La célula que resulta de la unión del espermatozoide y el óvulo se denomina zigoto. A los 10 días el zigoto con su información genética, DNA, se transforma en embrión. Es la fase inicial de la reproducción y podemos afirmar que nació la identidad. El periodo embrionario dura hasta la semana 10. Desde esa época con los órganos ya formados el feto empieza a crecer. La placenta y su vaso comunicante, el cordón umbilical, suministran la energía del desarrollo. El tubo neural, precursor del sistema nervioso, se cierra a la 4 semana. Desde la semana 12 las gestantes sienten sus movimientos. A las 24 semanas puede sobrevivir por fuera del útero.

El dolor es una experiencia objetiva y subjetiva. Se piensa que, en la primera fase de formación, cuando empieza el proceso de desarrollo de la vía dolorosa puede trasmitir las sensaciones en el feto. Estas respuestas de retiradas cuando se toca el feto y sus alteraciones autonómicas acompañantes se inician desde la séptima semana. Aparece este tiempo un transformador neurológico muy importante, como una estación de relevo, el tálamo. Es el encargado de transmitir las sensaciones hasta la corteza cerebral y esta función empieza desde la semana 12. Luego viene un proceso desde esta estación y es cuando el estímulo doloroso pasa hasta la corteza cerebral. Finaliza en la semana 23 el periodo de integración.

Para hacerlo más simple pensemos en un circuito eléctrico que tiene tres estaciones: espinal (7 semanas), talámico (12 semanas) y cortical cerebral (16 semanas). Este cableado progresivo le permite al feto sentir los estímulos desde una forma inicial rudimentaria hasta una forma más desarrollada en la semana 23. Por supuesto que las conexiones siguen madurando hasta completar las vías del dolor que nos acompañan toda la vida.

La cirugía fetal ha sido uno de los grandes avances de la medicina. Es corregir in-útero algunas malformaciones congénitas. En mi especialidad tiene importancia el mielomeningocele en donde la columna del feto no se cierra completamente y por ahí protruyen los elementos nerviosos: medula y raíces. Se ha realizado desde hace varios años y se presume que disminuye el riesgo de infección en el útero y la gravedad de la parálisis de las piernas. Es fundamental el entrenamiento del grupo de anestesia maternofetal para que se garantice el tono uterino y la protección de la placenta. Es esencial que el feto no sienta dolor. Esta preocupación es la constante en los grupos de trabajo de este tipo de procedimiento.

La sentencia de la Corte Constitucional permite plantear varios interrogantes: ¿se pensó en el dolor del feto? El proceso neurobiológico expuesto que apenas estamos comprendiendo, nos permite afirmar que el feto es sujeto de atención médica con derecho a que su dolor sea controlado.

Escuché en un conversatorio la descripción de la interrupción de embarazo en la semana 22 que narró un Ginecoobstetra, compañero de la Academia Nacional de Medicina.
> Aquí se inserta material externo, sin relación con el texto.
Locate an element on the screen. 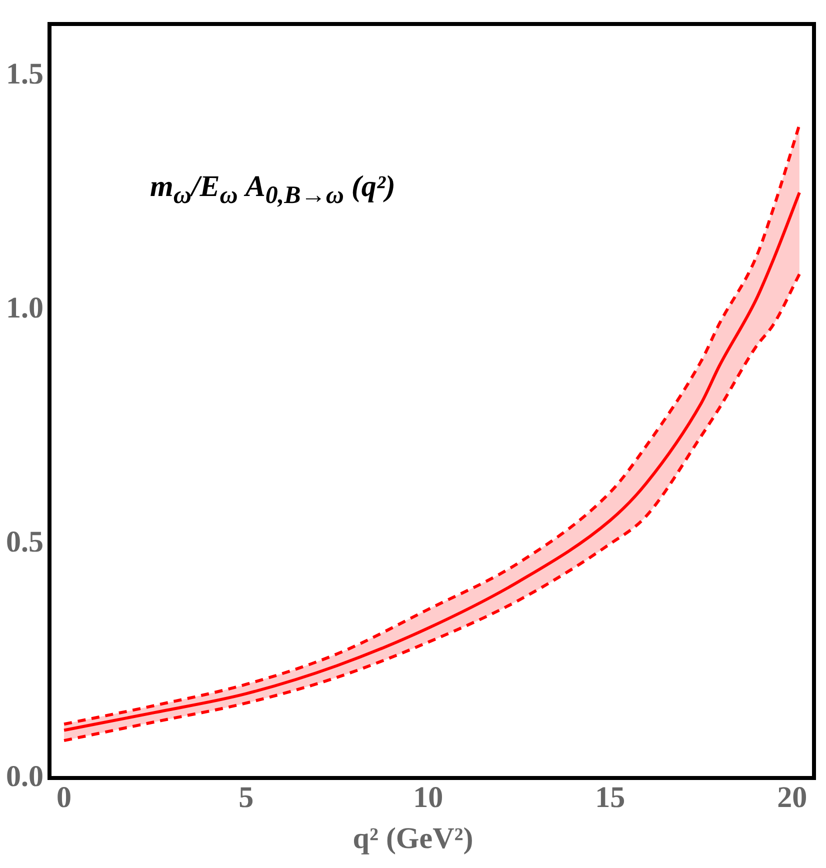 Image resolution: width=826 pixels, height=868 pixels. x-tick-label: 15 is located at coordinates (610, 797).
Su relato iza todas las fibras: con guía ecográfica se introduce una aguja  en la cavidad del líquido amniótico, redondel sagrado de recogimiento, se inicia la sesión. Se ve el bebé moviéndose y si por alguna circunstancia se toca hay aumento del pataleo, se detecta taquicardia. La garrocha dirigida busca el corazón pulsátil y quien lo hace, cual picador, inyecta cloruro de potasio. Este produce paro cardiaco. El efecto es rápido, pero no podemos precisar el tiempo. Cuando han pasado un periodo corto se diagnostica muerte fetal y se procede la evacuación del bebe fallecido.

En esa agonía del ser in-útero quejumbroso gritará desde la laguna amniótica mancillada: ¿Por qué? Lo confieso: no haría una interrupción del embarazo. Mis valores y principios lo impedirían. Esto es objeción de conciencia. La sentencia de la corte abrió esta esclusa para decir no. No se puede obligar a los médicos que degollen sus principios y que caminen por la delgadísima línea trazada de la ética.

Aceptaba en su totalidad la interrupción voluntaria del embarazo como derecho fundamental de adolescentes y mujeres mediante la sentencia C-355 de 2006 y sus tres causales conocidas. Pero esta nueva sentencia y el alargamiento del tiempo hasta la semana 24 choca contra el derecho a la vida como valor supremo. No la comparto.

Diptongo: La extralimitación de nuestra Corte Constitucional produce dolor en el alma. Imaginen la agonía del feto y el desconsuelo de mis colegas.